Un nouveau combat pour les femmes

Ce qui a trait à la maison, au domestique, aux enfants, aux soins des autres, est ennuyeux, sans valeur, sans statut.
Photo: - Le Devoir Ce qui a trait à la maison, au domestique, aux enfants, aux soins des autres, est ennuyeux, sans valeur, sans statut.

En pleine campagne électorale, on se soucie souvent des candidaturesféminines pour mesurer le progressisme d’un parti. Pourtant, des jeunes femmes trouvent, elles, que ce progressisme est bien relatif. L’égalité dont on se vante tant au Québec ne fait pas que des heureuses.

 

Ainsi, Annie Cloutier lance un essai qui interpelle les féministes. Aimer, materner, jubiler (VLB éditeur), voilà le titre du livre dans lequel l’auteure déploie une critique sentie de ce qu’elle appelle le dogme féministe. On peut réfléchir sur ces derniers mots (et il faudrait s’y atteler sérieusement), mais retenons qu’Annie Cloutier estime que les féministes québécoises ont la mainmise sur l’organisation de la vie en société, et sur notre vie de tous les jours. Mon objet n’est pas de faire une critique de son livre ici, mais disons rapidement qu’elle reproche à la doxa féministe d’imposer l’idée que les femmes doivent travailler contre rémunération, et les mères aussi, afin de jouir d’une dignité sociale. Je pense résumer assez bien sa pensée. Ce livre est provocateur, notamment dans le sous-titre, « l’impensé féministe », qui sous-entend que la maternité n’a pas sa place dans le féminisme.

 

Annie Cloutier n’est pas la seule à trouver que le rôle maternel n’a de place nulle part, et que les femmes sont tombées dans le piège qui les oblige désormais à travailler, à materner, et à s’épuiser, le tout en gardant la taille fine et le sourire radieux. Dans la génération Y, c’est un courant fort que Cloutier représente, tout comme la dramaturge Fanny Britt avec son livre Les tranchées ou encore la romancière et essayiste française Éliette Abécassis, qui publiait il y a quelques années Le corset invisible (Albin Michel).

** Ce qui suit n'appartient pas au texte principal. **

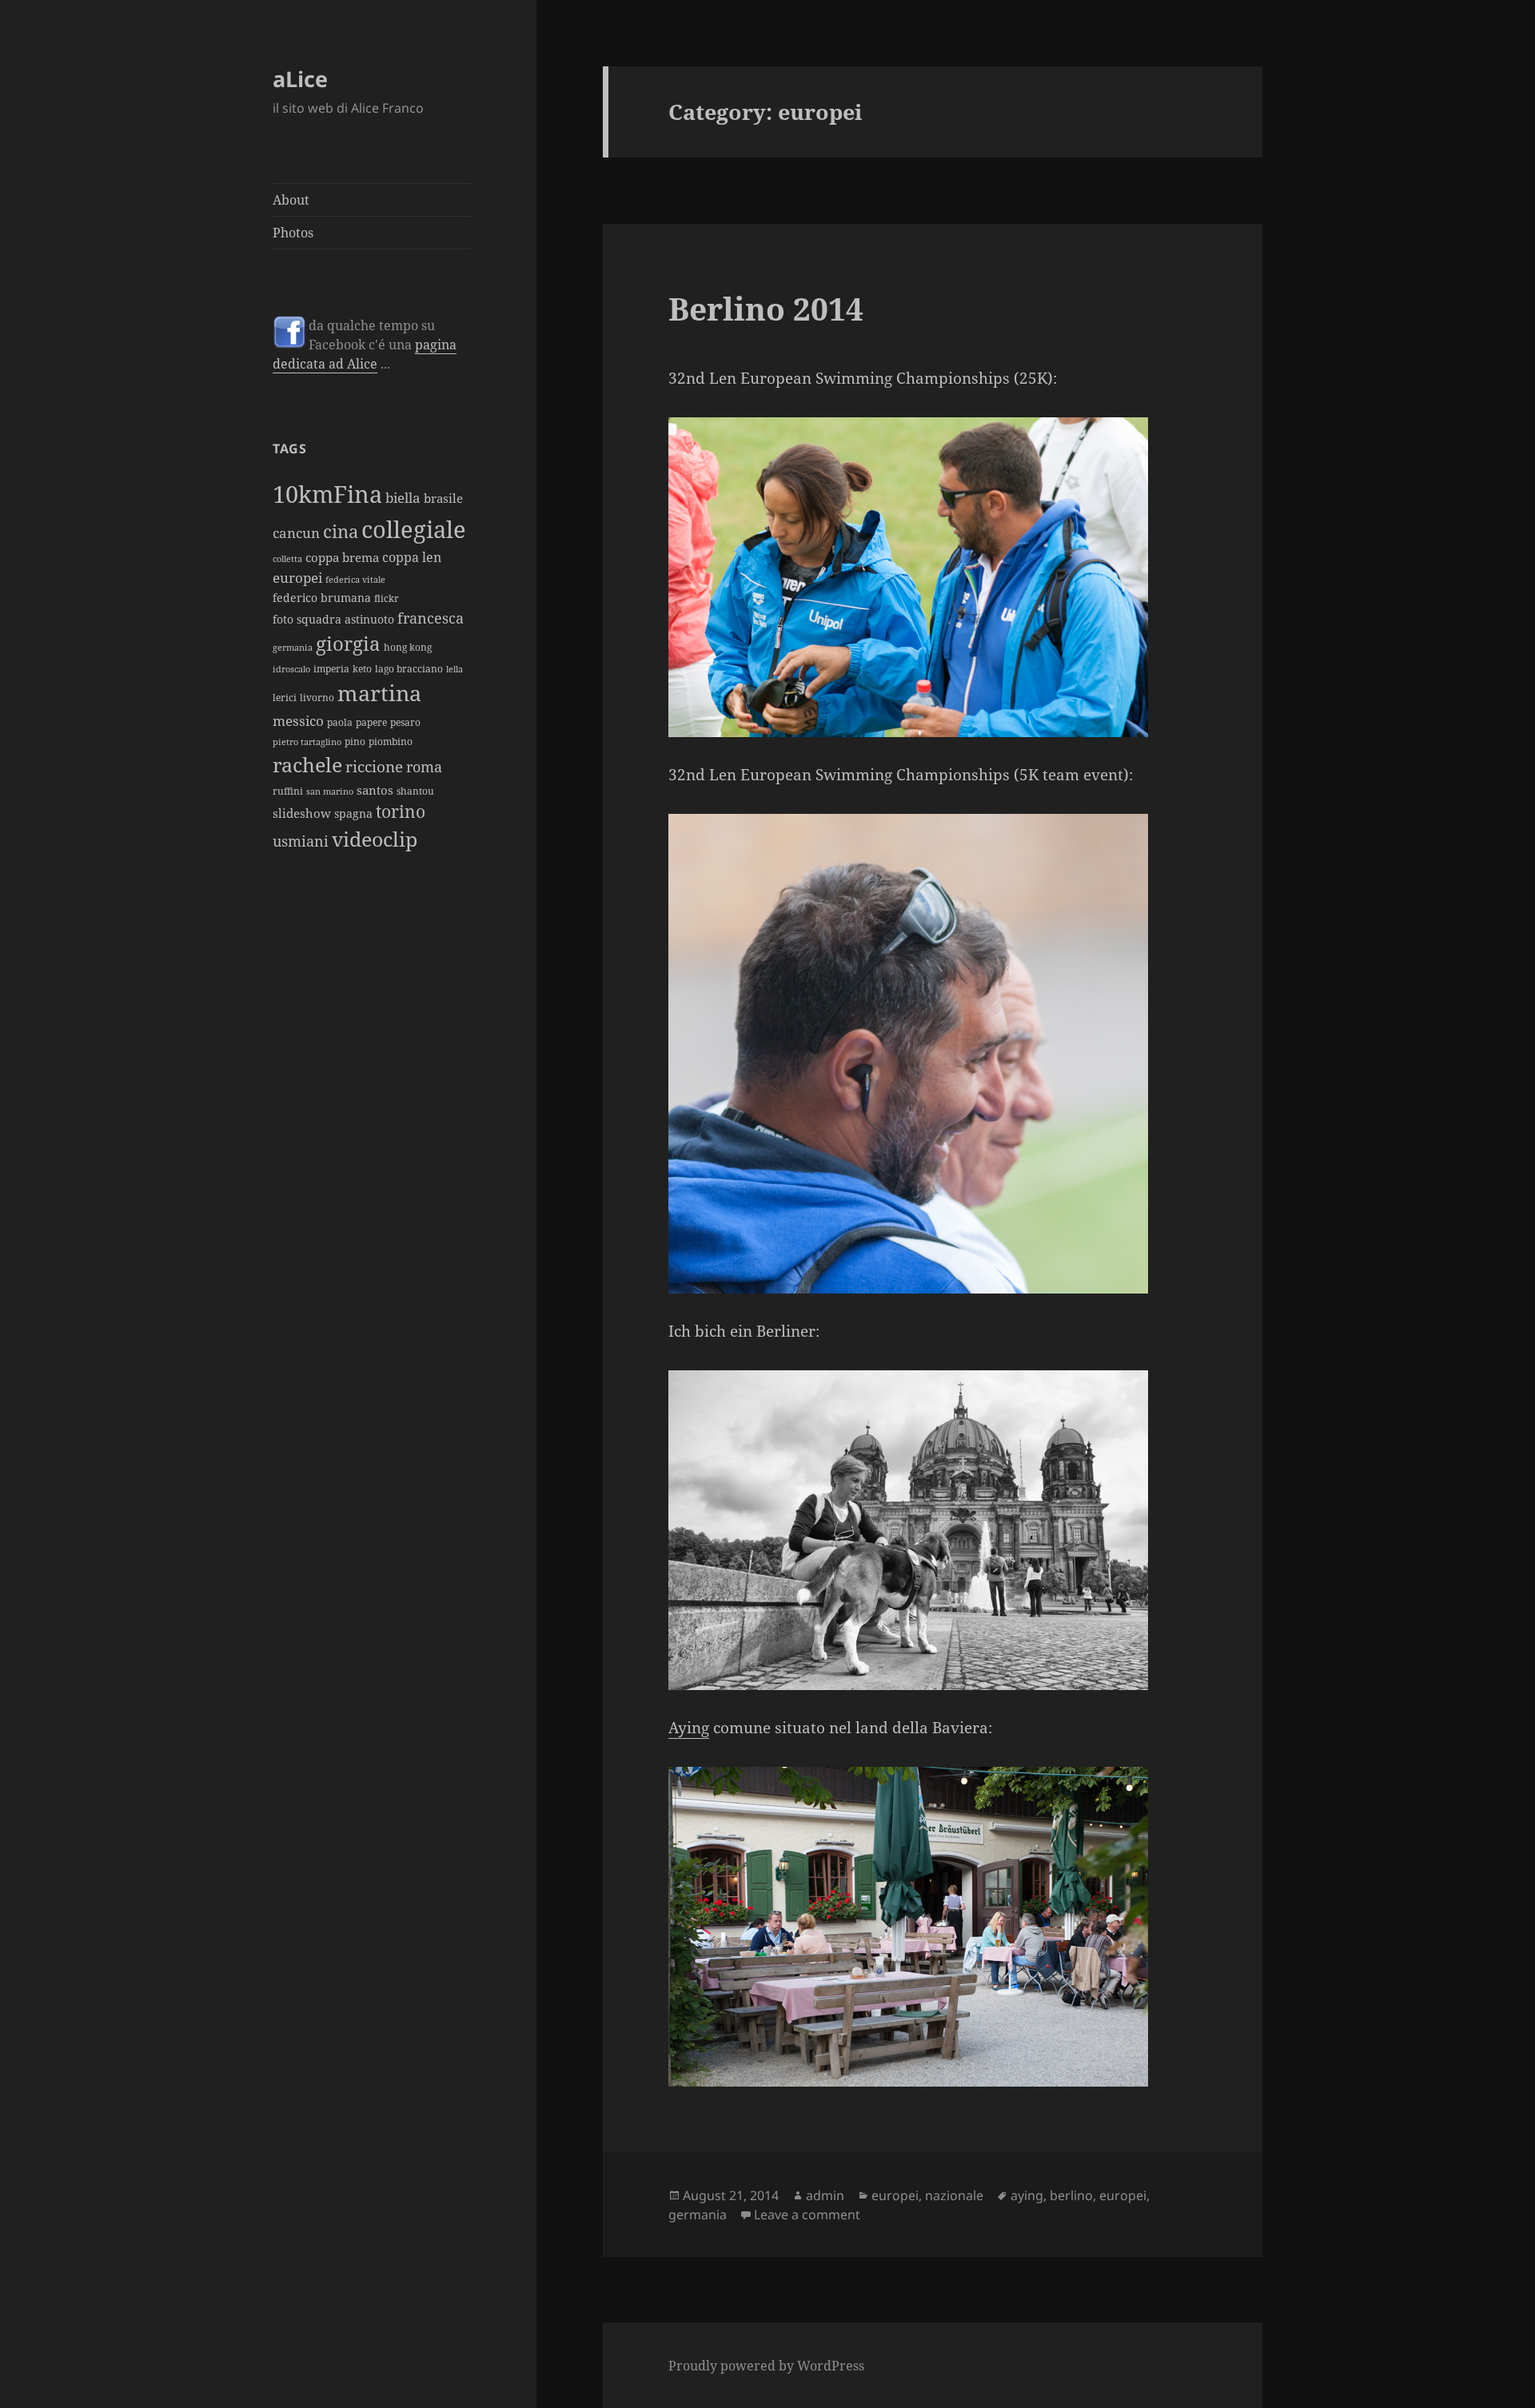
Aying (688, 1727)
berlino (1071, 2195)
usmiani (301, 841)
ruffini (288, 791)
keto (362, 669)
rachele (307, 764)
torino (400, 811)
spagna (353, 813)
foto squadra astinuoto (333, 619)
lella (454, 669)
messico (298, 720)
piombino (391, 741)
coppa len (411, 557)
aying (1027, 2195)
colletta (287, 558)
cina (340, 531)
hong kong (408, 647)
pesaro (405, 722)
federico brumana (322, 597)
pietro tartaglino (307, 742)
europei (297, 577)
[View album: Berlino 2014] (932, 1530)
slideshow (302, 813)
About (291, 200)
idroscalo (291, 669)
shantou (415, 791)
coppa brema (342, 557)
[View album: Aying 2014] (932, 1927)
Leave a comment (807, 2214)
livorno (317, 697)
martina (379, 693)
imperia (331, 669)
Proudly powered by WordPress (766, 2365)
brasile (443, 498)
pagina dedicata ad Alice (365, 354)
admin (825, 2195)
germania (293, 647)
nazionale (954, 2195)
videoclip (374, 838)
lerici (285, 697)
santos (375, 790)
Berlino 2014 (765, 308)
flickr (386, 598)
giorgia (348, 643)
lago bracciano (409, 669)
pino (355, 741)
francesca (430, 618)
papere (371, 722)
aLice (300, 79)
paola (340, 722)
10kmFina (327, 494)
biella (403, 497)
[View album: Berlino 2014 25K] (932, 577)
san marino (329, 791)
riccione (374, 766)
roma (424, 766)
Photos (293, 232)
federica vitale (355, 579)
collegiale (413, 529)
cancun (296, 532)
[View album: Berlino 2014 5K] (932, 1054)
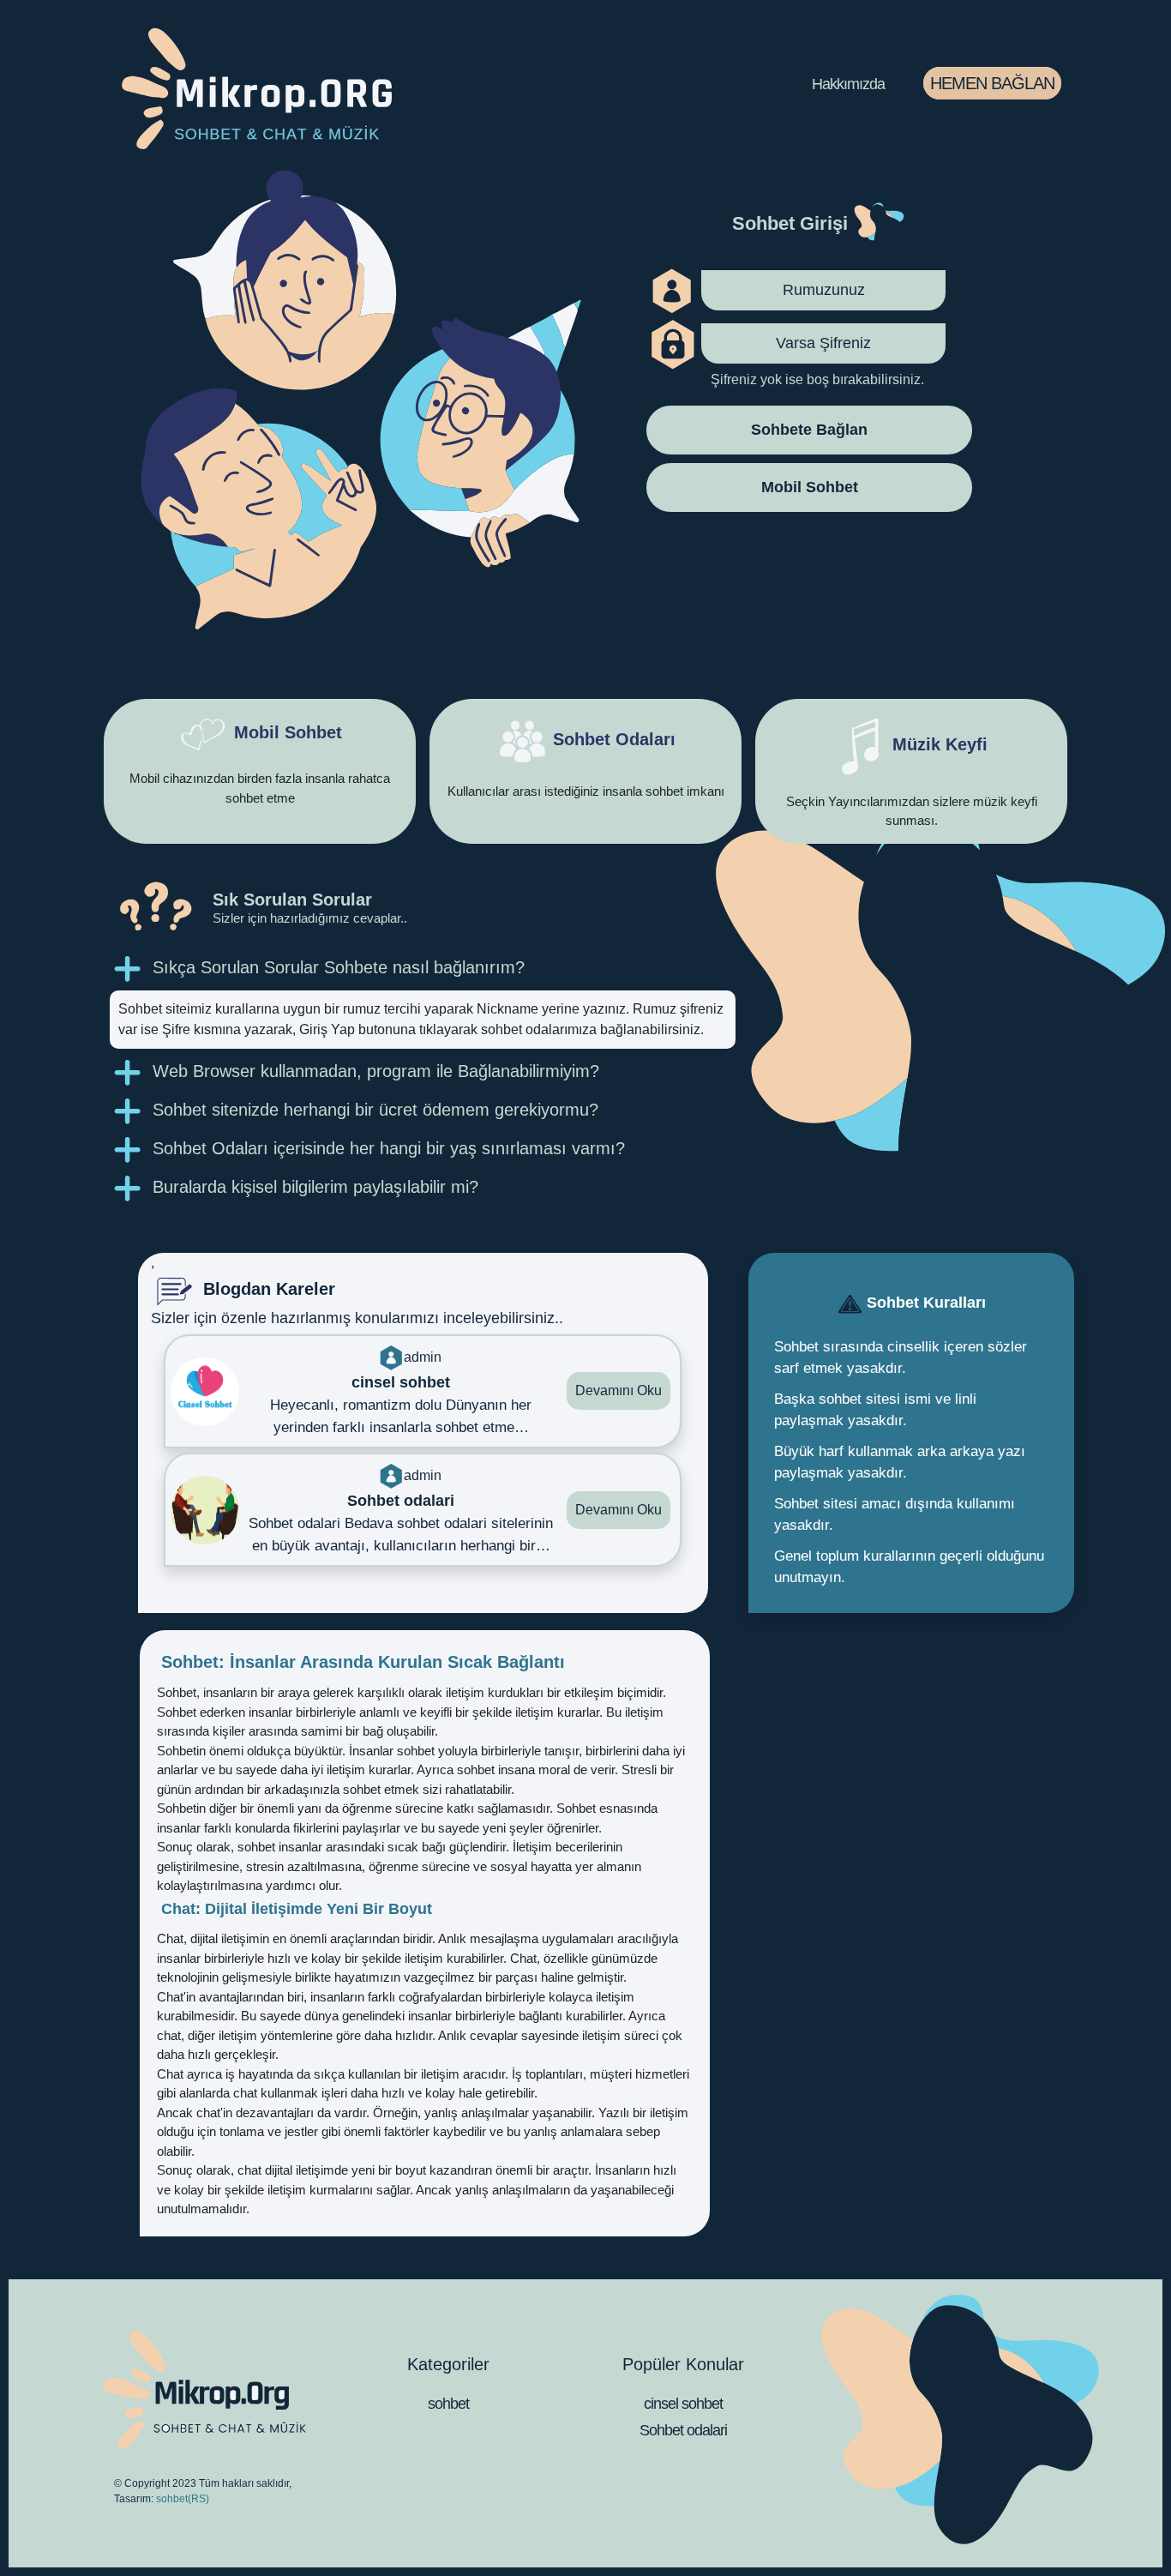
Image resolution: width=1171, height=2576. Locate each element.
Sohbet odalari (683, 2430)
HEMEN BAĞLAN (992, 83)
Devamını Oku (618, 1390)
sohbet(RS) (182, 2499)
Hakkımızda (848, 84)
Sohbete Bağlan (809, 430)
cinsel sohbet (683, 2403)
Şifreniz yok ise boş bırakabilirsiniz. (817, 380)
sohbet (448, 2403)
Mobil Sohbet (809, 488)
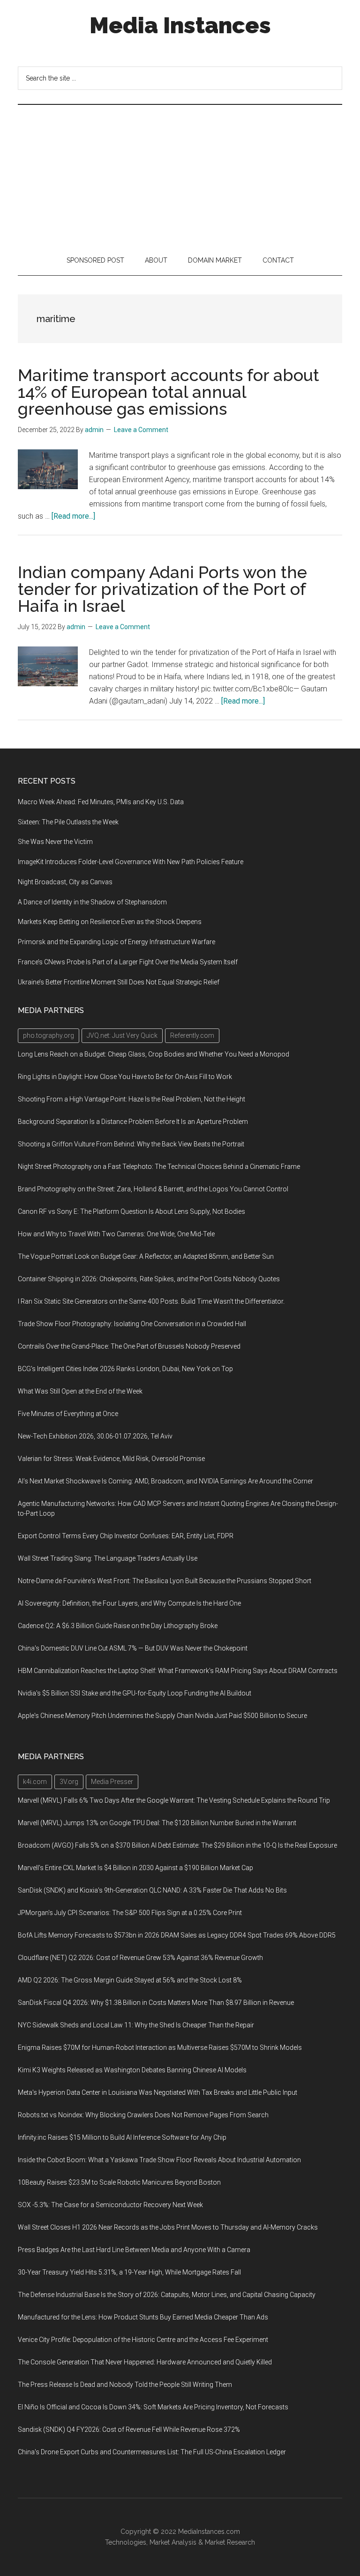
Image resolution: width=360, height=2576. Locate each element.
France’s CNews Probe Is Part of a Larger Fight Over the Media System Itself (128, 962)
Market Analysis (173, 2542)
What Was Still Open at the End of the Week (80, 1391)
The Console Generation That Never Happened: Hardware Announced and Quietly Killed (145, 2362)
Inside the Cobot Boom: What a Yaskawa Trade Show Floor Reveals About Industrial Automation (159, 2160)
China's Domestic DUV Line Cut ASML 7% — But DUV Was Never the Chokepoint (133, 1648)
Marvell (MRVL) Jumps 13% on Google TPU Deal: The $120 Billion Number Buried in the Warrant (157, 1823)
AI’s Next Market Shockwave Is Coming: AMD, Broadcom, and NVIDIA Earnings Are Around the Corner (165, 1481)
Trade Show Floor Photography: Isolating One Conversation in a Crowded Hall (132, 1324)
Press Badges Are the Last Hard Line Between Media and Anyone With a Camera (134, 2249)
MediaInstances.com (209, 2531)
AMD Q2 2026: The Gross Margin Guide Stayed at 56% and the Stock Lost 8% (130, 1980)
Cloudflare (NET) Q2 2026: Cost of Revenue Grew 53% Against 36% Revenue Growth (140, 1957)
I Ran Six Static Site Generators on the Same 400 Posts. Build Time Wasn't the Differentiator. (151, 1301)
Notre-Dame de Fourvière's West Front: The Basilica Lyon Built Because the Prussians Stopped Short (164, 1581)
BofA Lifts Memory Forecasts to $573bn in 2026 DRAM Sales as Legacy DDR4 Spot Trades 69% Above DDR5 (177, 1935)
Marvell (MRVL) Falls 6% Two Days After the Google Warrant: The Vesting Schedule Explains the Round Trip (174, 1800)
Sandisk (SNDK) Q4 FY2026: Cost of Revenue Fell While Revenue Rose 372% (129, 2429)
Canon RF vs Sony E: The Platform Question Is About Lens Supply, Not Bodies (131, 1211)
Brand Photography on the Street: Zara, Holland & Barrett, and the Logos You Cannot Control (153, 1189)
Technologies (125, 2542)
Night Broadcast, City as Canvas (65, 882)
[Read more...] (73, 516)
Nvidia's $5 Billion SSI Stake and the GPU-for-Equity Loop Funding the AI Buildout (134, 1693)
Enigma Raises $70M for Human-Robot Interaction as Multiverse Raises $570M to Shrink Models (160, 2047)
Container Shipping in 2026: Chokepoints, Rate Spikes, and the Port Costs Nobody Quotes (149, 1279)
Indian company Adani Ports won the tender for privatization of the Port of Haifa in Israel (162, 589)
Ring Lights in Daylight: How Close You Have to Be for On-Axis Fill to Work (125, 1076)
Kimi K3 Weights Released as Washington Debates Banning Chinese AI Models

En gros, ces jeunes femmes, et d’autres, accusent le féminisme d’avoir berné les femmes.

 

Comme féministe, on peut se sentir heurtée (et je le suis, je ne veux berner personne !), mais ces auteures touchent un point névralgique, à savoir que ce qui concerne le monde féminin n’a pas grande valeur sociale. Elles ont beau prendre des raccourcis, faire des insinuations discutables, elles ont raison : ce qui a trait à la maison, au domestique, aux enfants, aux soins des autres, est ennuyeux, sans valeur, sans statut. Déjà, je sais que des lecteurs, et beaucoup de lectrices, vont lever les yeux au ciel, tant ces sujets les font bâiller d’ennui. Mais ils ont tort. La productivité mondiale ne serait rien sans toute cette activité domestique qui permet aux institutions et aux entreprises de tourner : ménage, cuisine, soins domestiques, soin aux enfants, aux aînés, et toute la charge mentale qui vient avec.

 

Le féminisme a voulu que les femmes soient libres, que les hommes et les femmes soient égaux. C’est vrai que cette révolution a laissé dans son sillage beaucoup de foyers monoparentaux, de femmes épuisées et seules. Mais je dis aux femmes critiques du féminisme qu’il n’en est pas la cause. C’est plutôt que la révolution est inachevée.

 

Ainsi, je comprends tout à fait la peine et la colère d’Annie Cloutier et de ses collègues. On aime des femmes ce qui fait plaisir (leur sexualisation), c’est tout. En revanche, parler d’un point de vue féminin n’a aucune autorité dans notre société (combien de femmes aux cheveux blancs voit-on sur les plateaux de télévision et les pages couverture de magazines?). Et c’est cela qui me met en colère, moi aussi. Au lieu de s’opposer au féminisme, je souhaite que ces jeunes femmes se proposent plutôt de l’investir, et d’en renouveler les termes. Et je serai du combat.